DIRECTIONS FOR THIS TASK:
Every entry in the data that follows should come back exactly, pictures aside.

ENTRIES PROVIDED:
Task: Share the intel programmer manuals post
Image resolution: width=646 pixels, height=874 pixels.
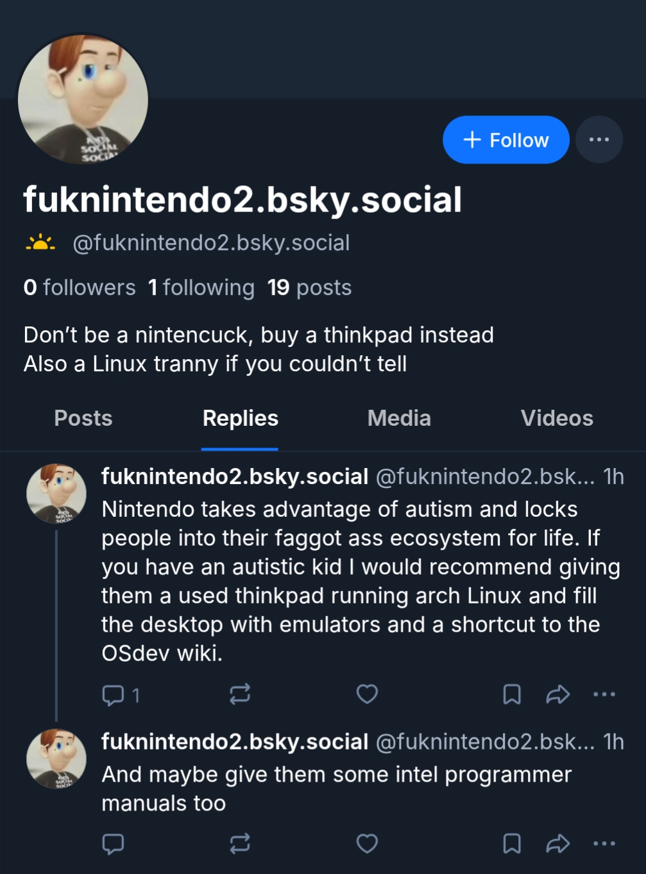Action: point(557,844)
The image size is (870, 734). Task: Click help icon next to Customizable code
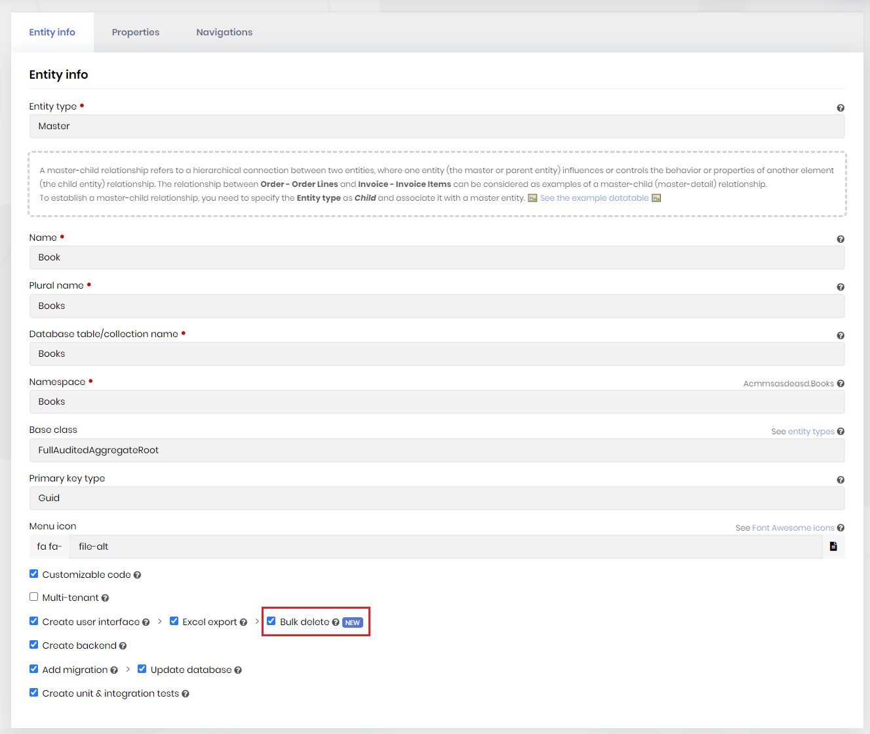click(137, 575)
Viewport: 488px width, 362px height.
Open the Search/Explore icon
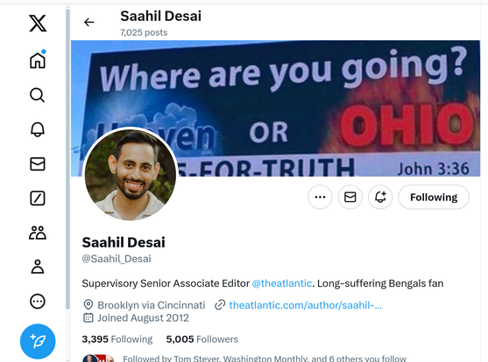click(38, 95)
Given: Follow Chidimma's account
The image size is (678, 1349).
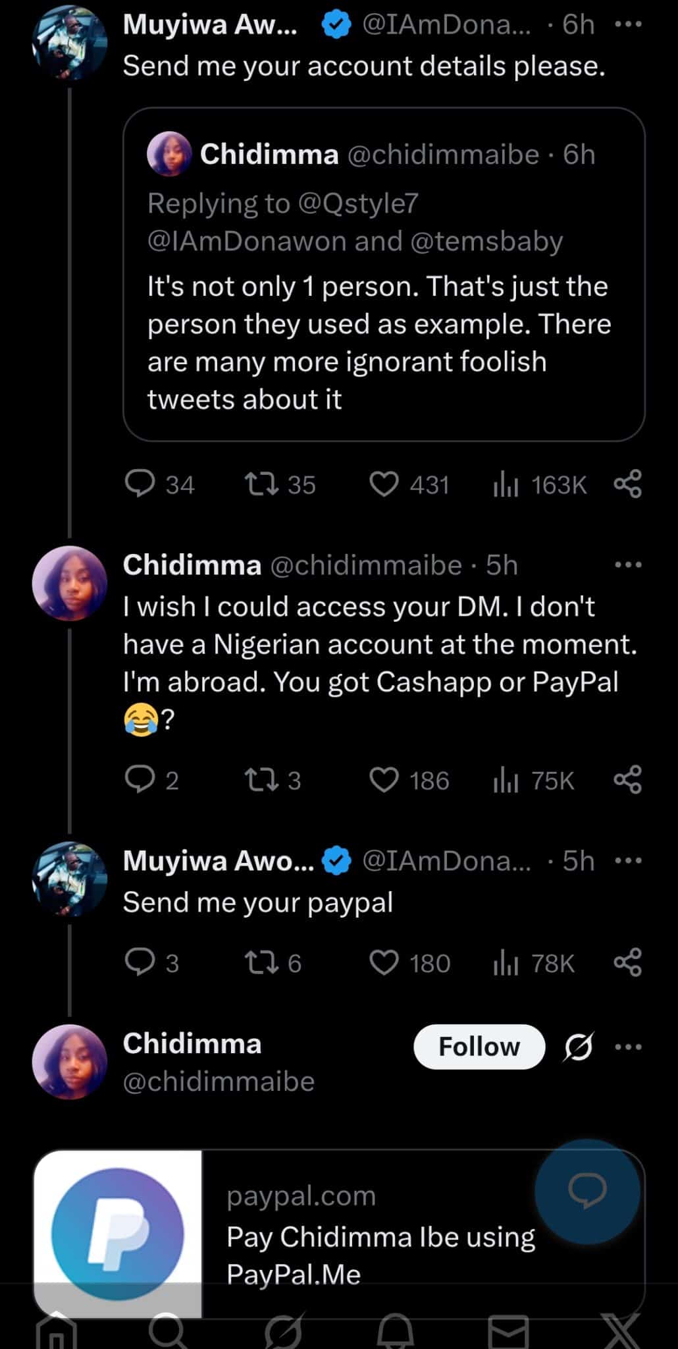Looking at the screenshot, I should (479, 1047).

PROBLEM SOLUTION:
Task: Share the intel programmer manuals post
Image resolution: width=646 pixels, height=874 pixels.
Action: point(557,844)
The image size is (870, 734). Task: Click help icon next to Customizable code
click(137, 575)
Viewport: 488px width, 362px height.
Open the Search/Explore icon
click(38, 95)
Given: Follow Chidimma's account
The image size is (678, 1349).
Looking at the screenshot, I should (479, 1047).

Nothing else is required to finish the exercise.